April 13 (Bloomberg) -- China’s government is considering additional stimulus measures to boost consumption and bolster growth just as the nation shows more signs of recovering.

The government will issue some “guideline” policies and continue to use fiscal and taxation measures to spur an expansion, the official China Securities Journal reported today, citing Gao Huiqing, a researcher at the State Information Center as saying on April 11. On the same day, Premier Wen Jiabao, said in an interview with state media that China will “closely” monitor changes in the domestic and world economy and “hammer out” new response plans when needed.

China has seen “better-than-expected” changes in the economy after the government rolled out its 4 trillion yuan ($585 billion) stimulus package, Wen said in the interview, citing stronger industrial production, expanding manufacturing index and rallying stock market. Still, Gao, affiliated with the National Development and Reform Commission, said such a recovery, which was spurred by a rebounding market and sales of property and cars, may be short-lived.

“While the stimulus is indeed having an effect on loan growth and some measures of economic activity, the trend decline in exports is unbroken,” said James McCormack, head of Asia sovereign ratings at Fitch Ratings in Hong Kong. “Chinese gross domestic product growth will remain below potential until the global economy recovers.”

China’s 2009 exports may shrink by as much 10 percent and risk the nation’s growth target of 8 percent, Zheng Xinli, the deputy policy research head of the ruling Chinese Communist Party, said at a conference on April 11. Growth probably slowed for the sixth quarter to 6.3 percent in the first quarter compared with a year earlier, according to a median estimate by 12 economists surveyed by Bloomberg News.

New Stimulus

China’s State Council will meet on April 15 to discuss a new stimulus package, the Oriental Morning Post reported on April 11, without citing anyone. The new package will be focused more on social welfare spending and on boosting consumer consumption, the Shanghai-based newspaper said, without elaborating.

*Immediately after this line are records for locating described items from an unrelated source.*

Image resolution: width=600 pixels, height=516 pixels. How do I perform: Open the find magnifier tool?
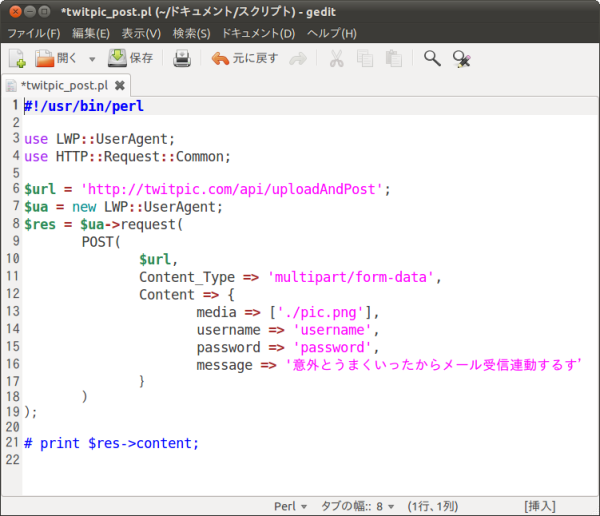pyautogui.click(x=432, y=59)
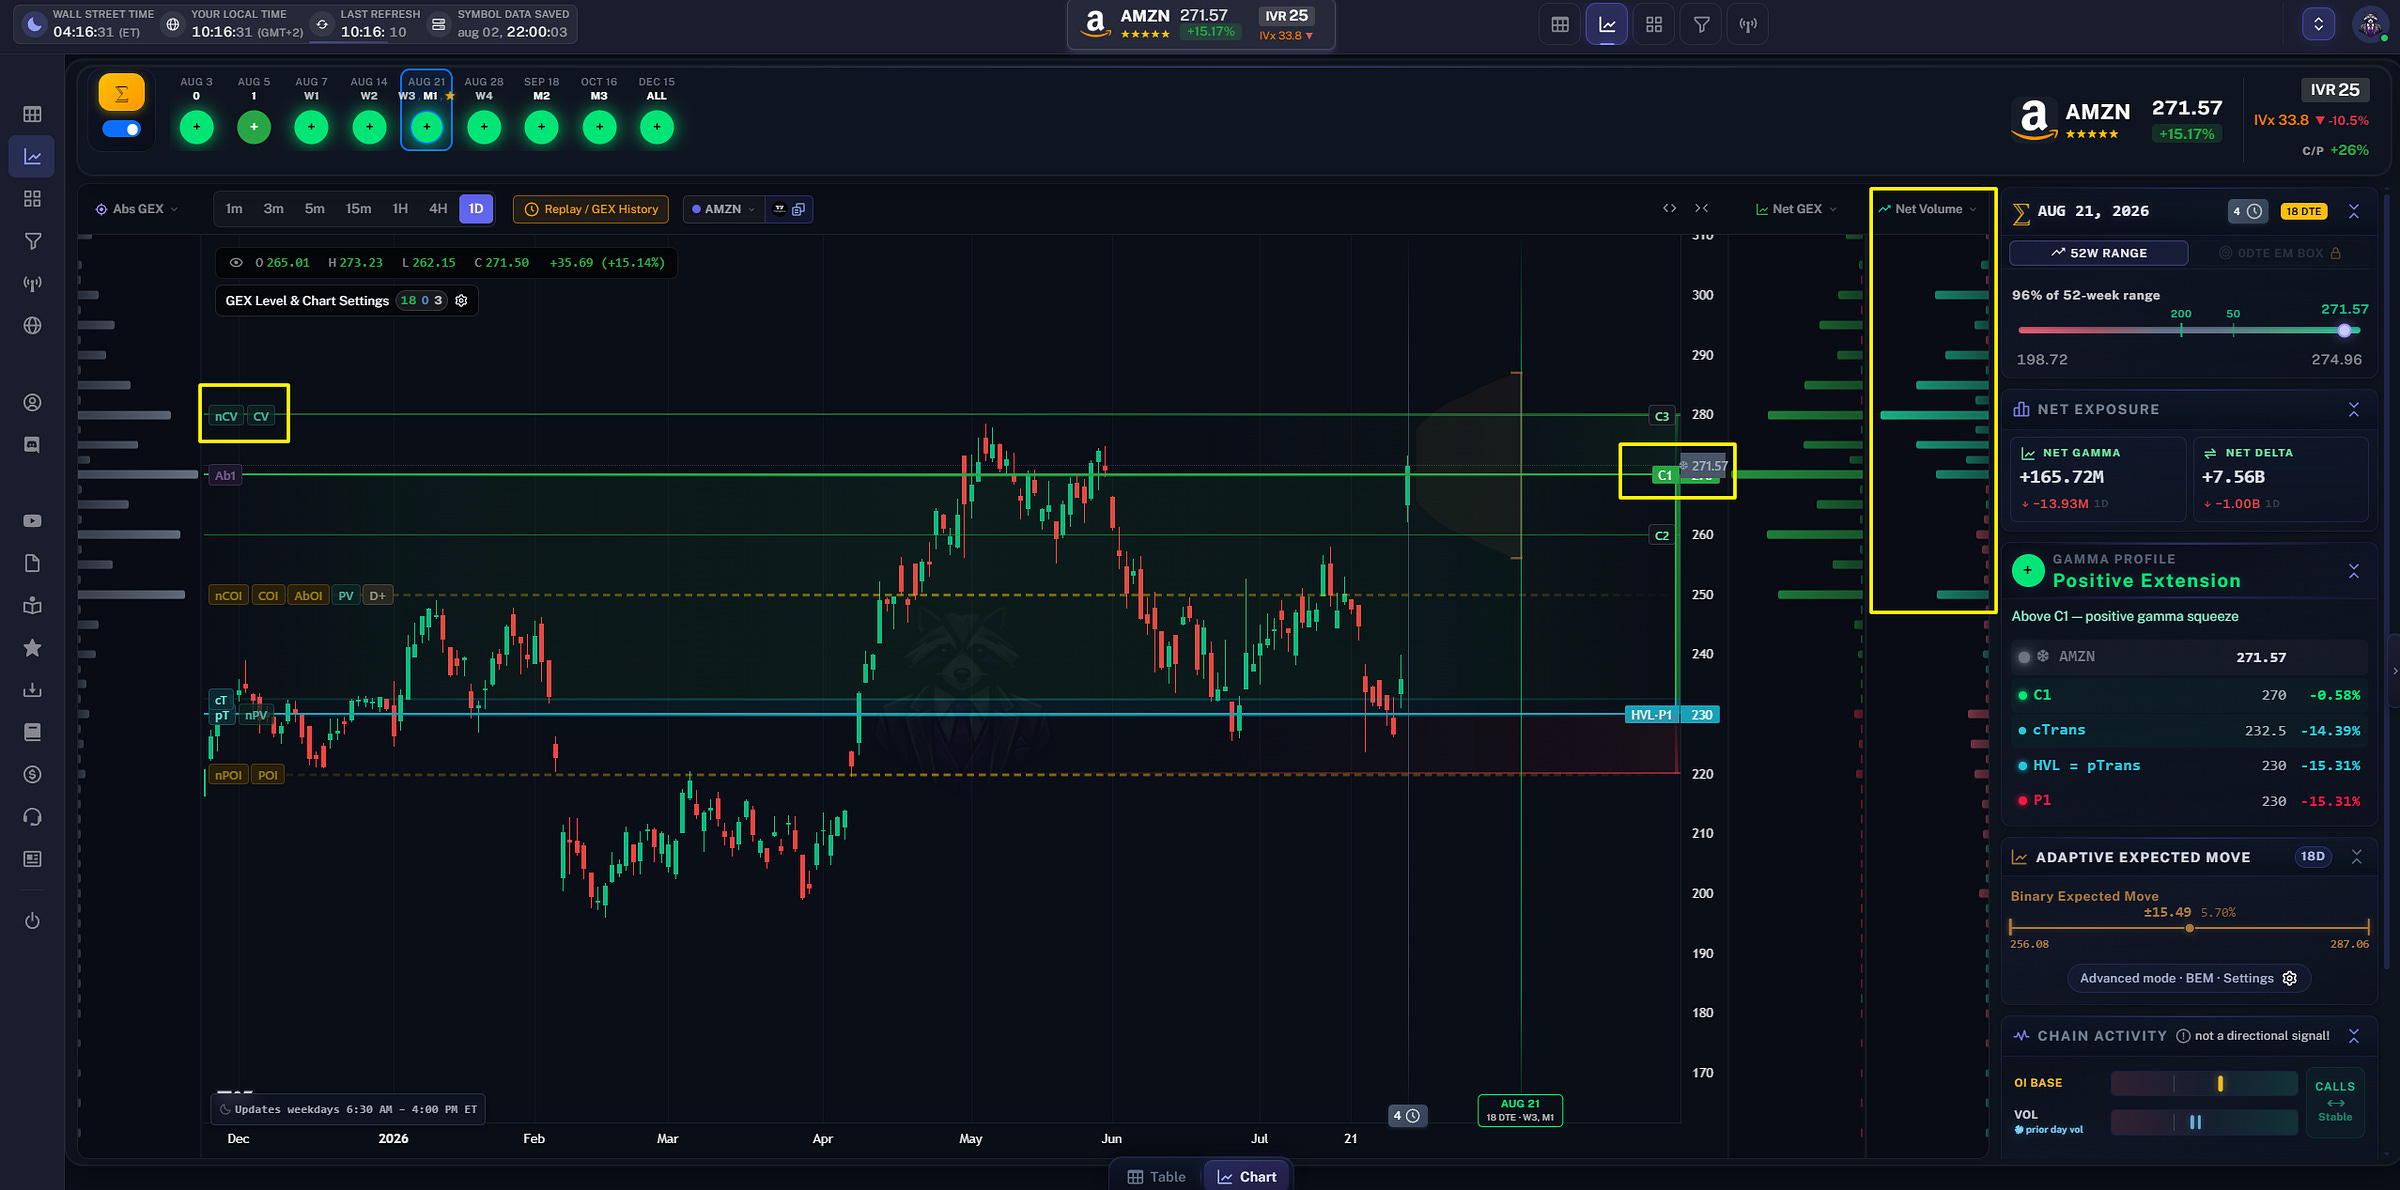Open the star favorites icon in left sidebar
Viewport: 2400px width, 1190px height.
(x=32, y=648)
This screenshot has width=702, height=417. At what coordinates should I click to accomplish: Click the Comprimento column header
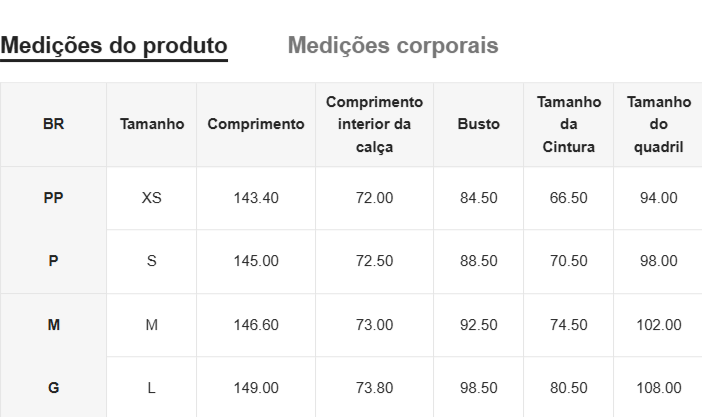click(256, 125)
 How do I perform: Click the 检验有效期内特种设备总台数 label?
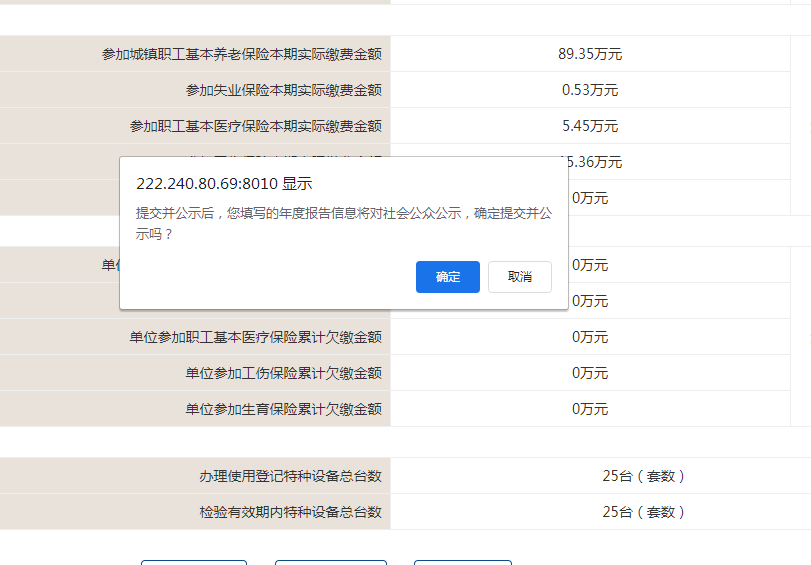click(290, 512)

China is projecting a record fiscal deficit this year to fund spending on airports, railways, power grids and welfare homes. Policy makers have also lowered interest rates and rolled out industry revival plans to prevent a slump just as the global economy falls deeper into a recession.

To spur domestic consumption to make up loss of overseas sales, China is subsidizing 20 billion yuan this year on rural purchases of televisions and refrigerators and plans to increase spending on welfare by 29 percent.

In the long term, an expanded social safety net may also boost demand. The State Council issued this month an 850 billion yuan health-care plan, including building at least one hospital in every county and expanding medical insurance coverage to 90 percent of the 1.3 billion population by 2011.